Don Warnke

Personal information
- Born: April 8, 1920 Michigan City, Indiana, U.S.
- Died: April 14, 1970 (aged 50) Flagstaff, Arizona, U.S.
- Listed height: 6 ft 10 in (2.08 m)
- Listed weight: 200 lb (91 kg)

Career information
- High school: Michigan City (Michigan City, Indiana)
- College: Valparaiso (1942–1944)
- Position: Center

Career history

Playing
- 1944–1945: Cleveland Allmen Transfers
- 1945: Youngstown Bears

Coaching
- 1948–1949: Valparaiso

= Don Warnke =

American basketball and baseball player and coach (1920–1970)

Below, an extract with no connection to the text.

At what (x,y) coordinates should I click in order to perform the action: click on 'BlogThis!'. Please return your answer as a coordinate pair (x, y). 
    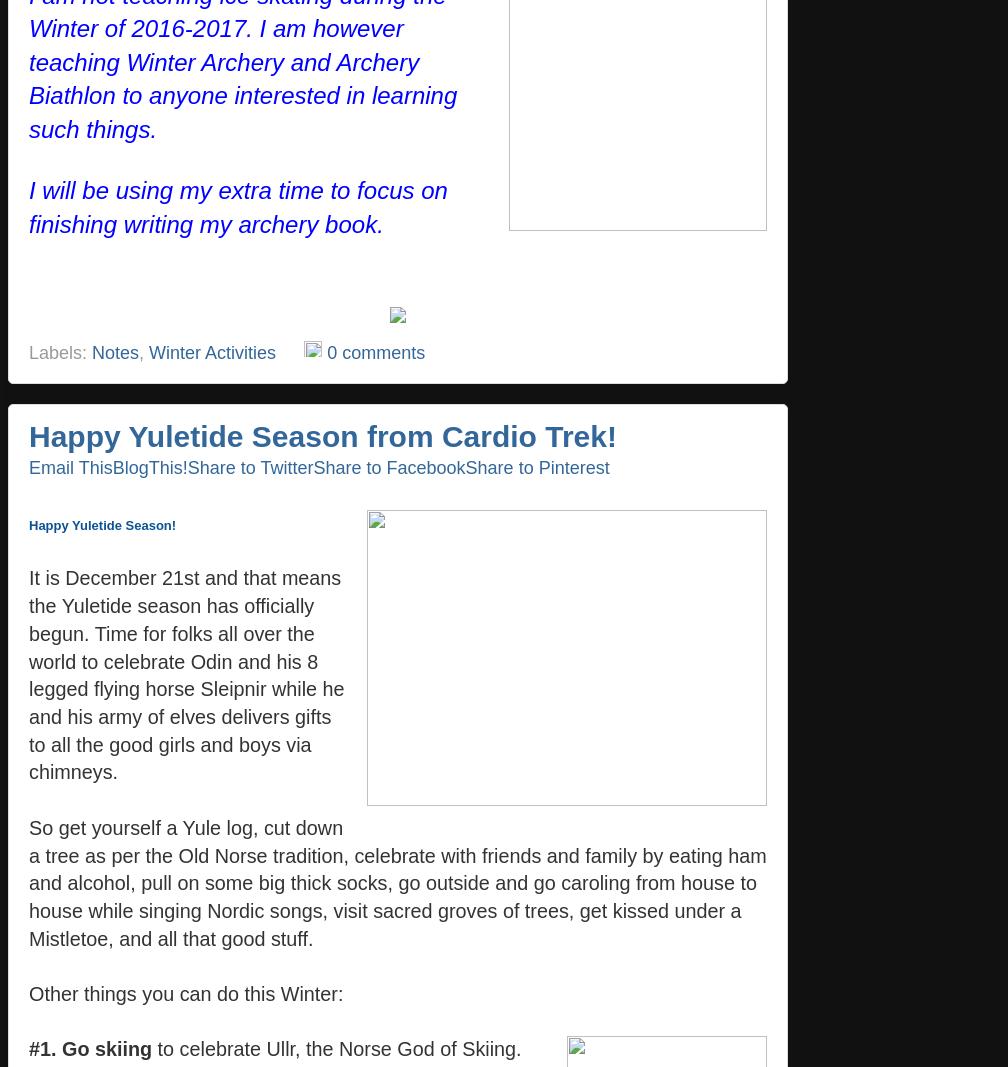
    Looking at the image, I should click on (111, 466).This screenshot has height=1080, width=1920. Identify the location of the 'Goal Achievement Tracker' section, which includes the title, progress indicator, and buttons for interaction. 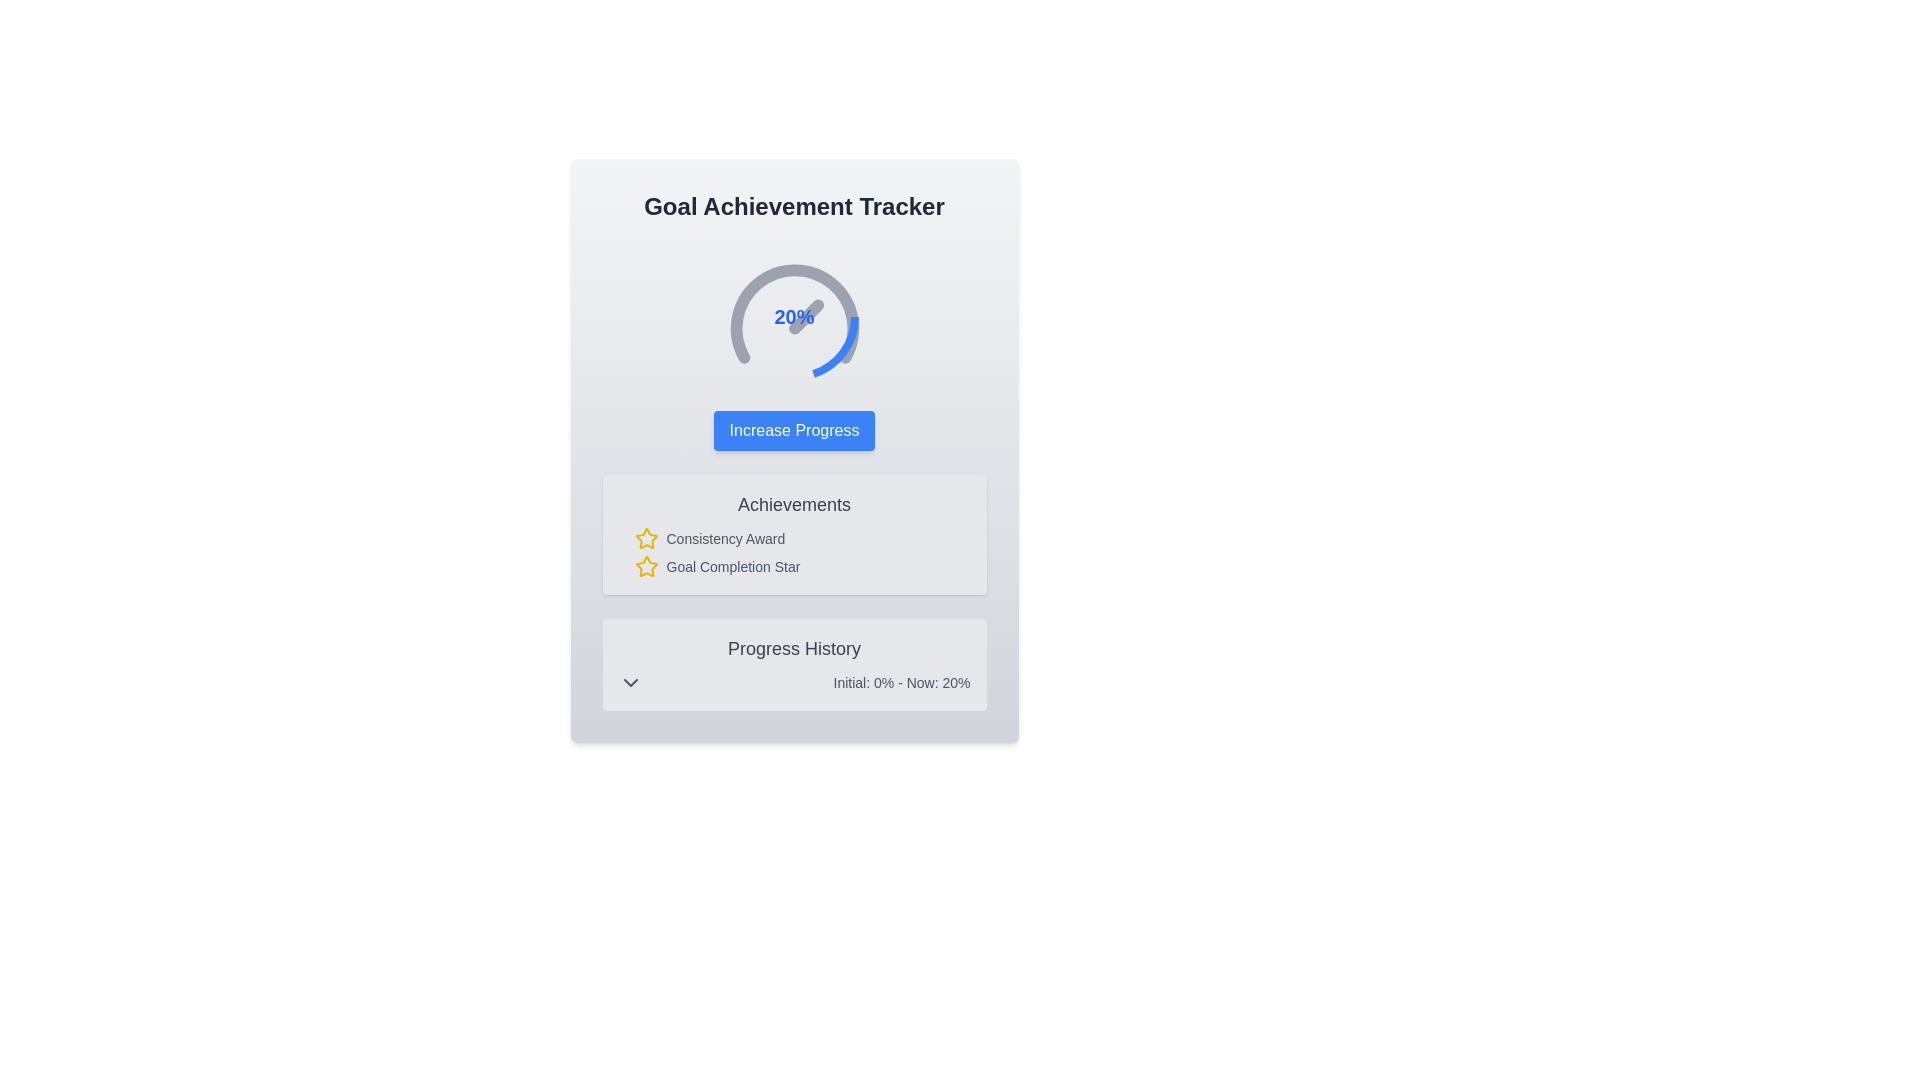
(793, 451).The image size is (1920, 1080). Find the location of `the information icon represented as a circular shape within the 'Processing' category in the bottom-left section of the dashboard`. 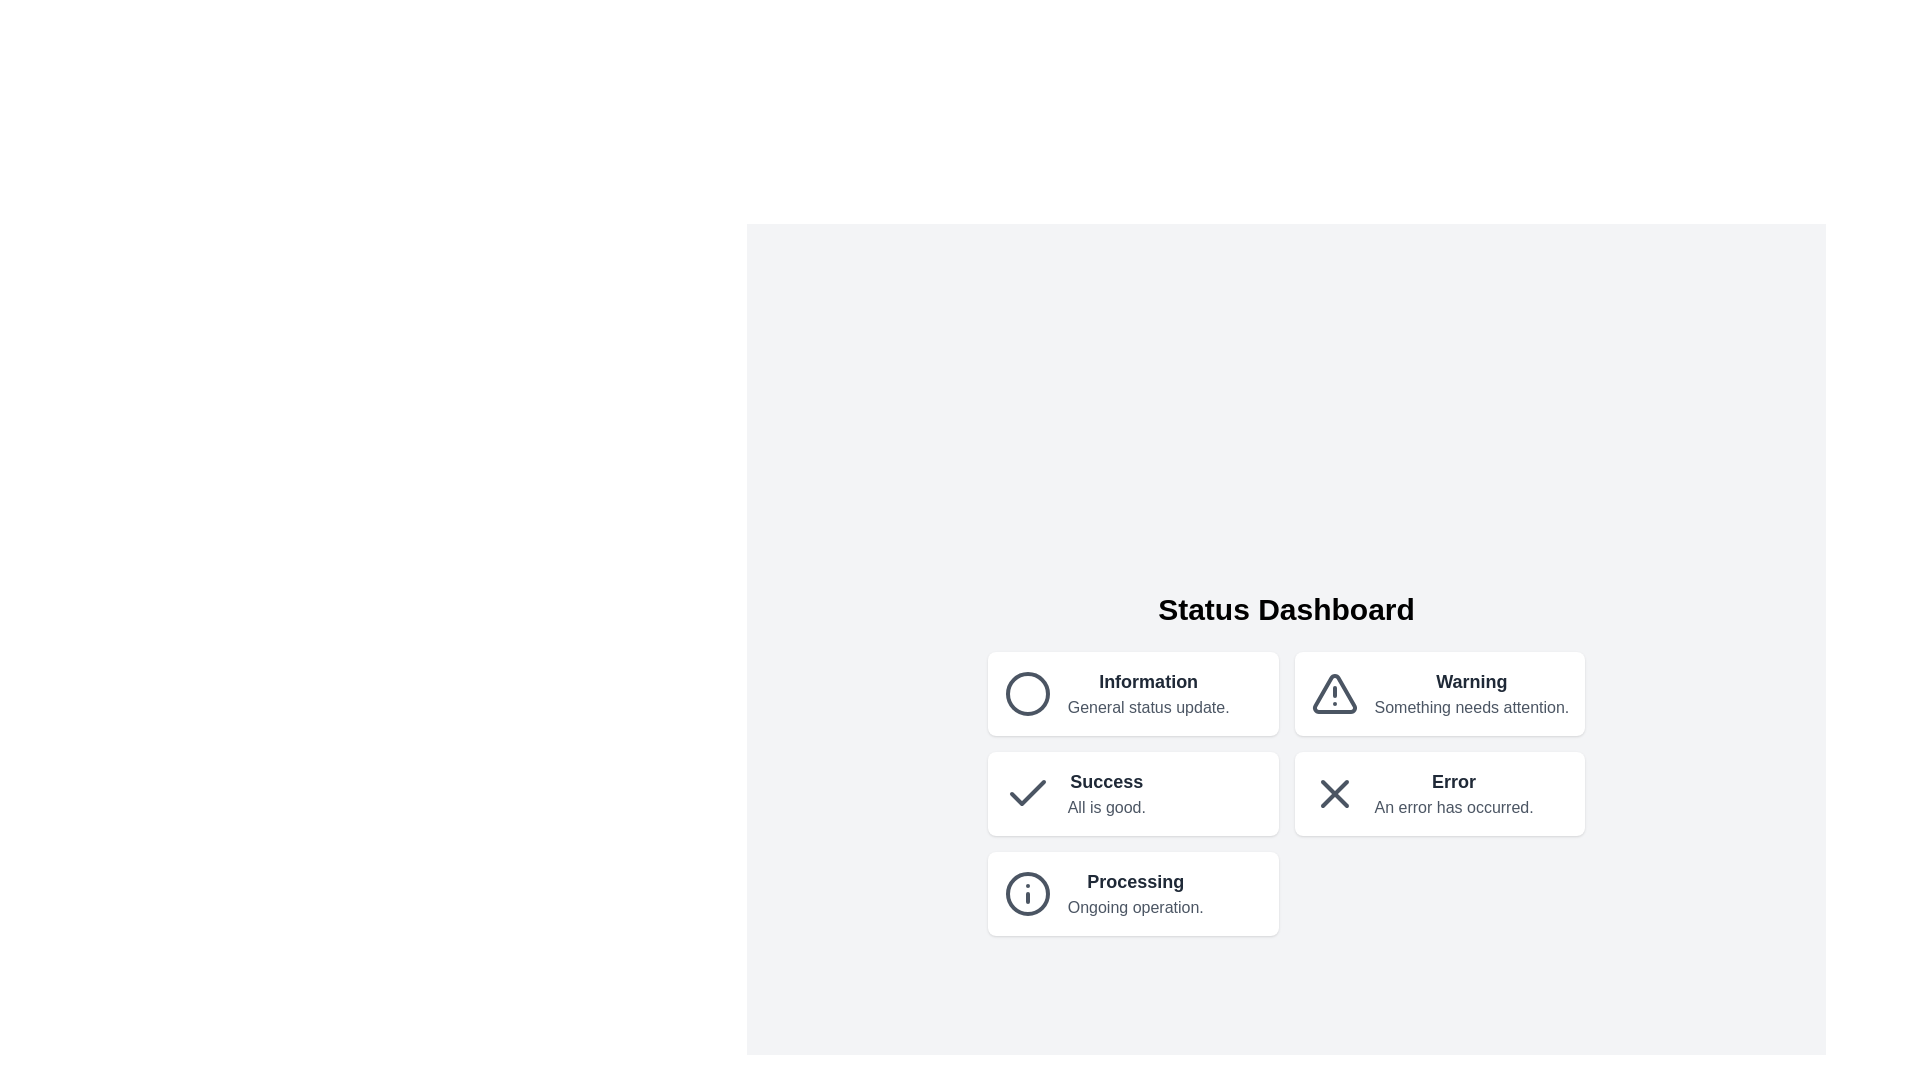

Donald Leroy Warnke (April 8, 1920 – April 14, 1970) was an American professional basketball player as well as college basketball and baseball coach. He played for the Cleveland Allmen Transfers and Youngstown Bears in the National Basketball League and averaged 1.4 points per game.

Warnke played basketball, but not baseball, at Valparaiso University. He later became the head coach for both programs. He guided the baseball team from 1946 through 1953, while he led the basketball team during the 1948–49 season. His overall baseball record was 71–54, while his overall basketball record was 8–17.